My Comforter

file1781240944437

Slamming the back door behind us, we splashed through the puddles to the van. Running late, I thought to myself. Half-dragging my five-year-old granddaughter Amilyn by the hand, I slid the side door open and lifted her onto the booster seat. “Buckle up, we’re late!” I said impatiently, as I slammed the door and ran around through the soaking rain to the driver’s side.

Starting down the driveway, I glanced at her as always in the rear-view mirror. I could see her sweet face and beautiful red hair. But this gloomy afternoon, her eyes were wide and serious.

“Baga, why are you grumpy?”

My granddaughter has always called me “Baga” since she was little, because she couldn’t pronounce Grandma. It stuck, and I love it.

After a long pause, I told her I didn’t know why I was grumpy.

“Baga, are you sad?”

The words hit me like a slap, and tears swelled. Was I sad? That was the understatement of the year! Four days until Thanksgiving, the first Thanksgiving we would have without my dad since he passed away unexpectedly in March. My mom, stepdad, and stepmom were having health problems. I had lost my teacher’s aide job of many years, and missed my students. This would be the third holiday season with our adopted daughter not speaking to my husband and me. And for eleven months I’d been watching my best friend of over thirty years, Diane, suffer with terminal cancer, knowing now she was nearing the end of her struggle.

Was I sad?

“Yes, honey, Baga is sad.”

“Why, Baga?”

“Because, honey, my friend is really sick.”

“Why is she sick?”

“I don’t know, Ami. Sometimes people just get sick.”

“Then do they die?”

“Yes…sometimes if they don’t get better, they die and go to heaven.”

“Like your Daddy?”

A punch in the gut, to go with my slap in the face.

“Yes, like my Daddy. We know he’s up in heaven with God. Because he believes in Jesus.”

We had talked about this before.
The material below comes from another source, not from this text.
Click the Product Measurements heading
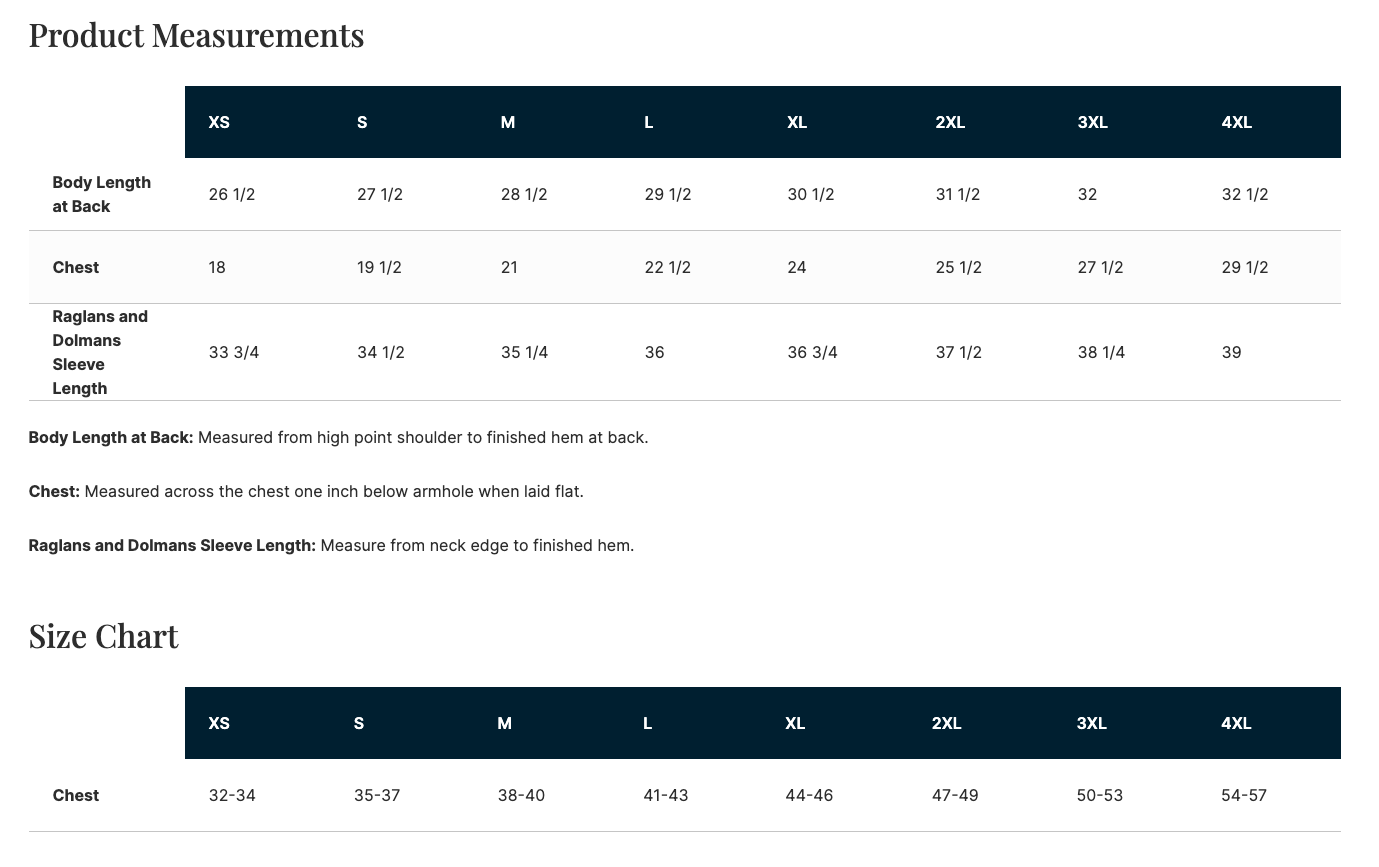The height and width of the screenshot is (867, 1379). (196, 35)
She was quiet for a moment, and then I heard her give a little gasp. It startled me, and I said, “What?!”

When I looked in the mirror, her mouth was in the shape of a little “o.”
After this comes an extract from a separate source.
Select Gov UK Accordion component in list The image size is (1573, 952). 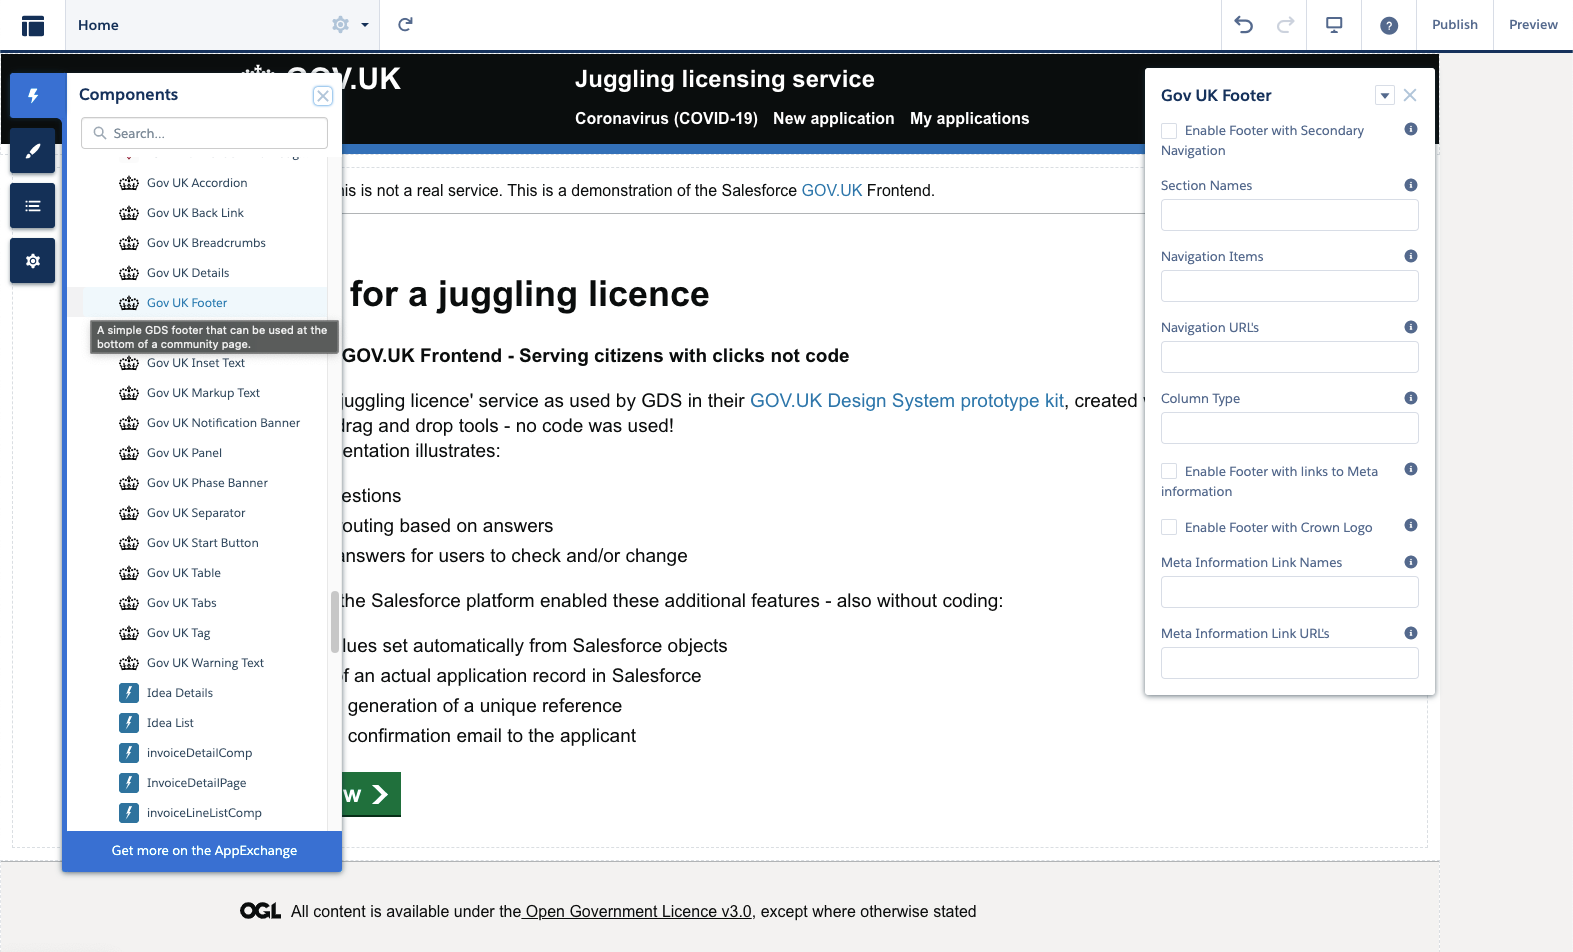click(x=197, y=183)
“Your friend will get to see your Daddy, when she goes to heaven!”

I had thought about this many times before, but to hear it with her sweet voice, with her simple faith, made heaven seem more real and close to me than it ever had in my life.

“Yes, honey, she will.”

She definitely will.

________________________________

2 Corinthians 1:3-4

Praise be to the God and Father of our Lord Jesus Christ, the Father of compassion and the God of all comfort, who comforts us in all our troubles, so that we can comfort those in any trouble with the comfort we ourselves receive from God.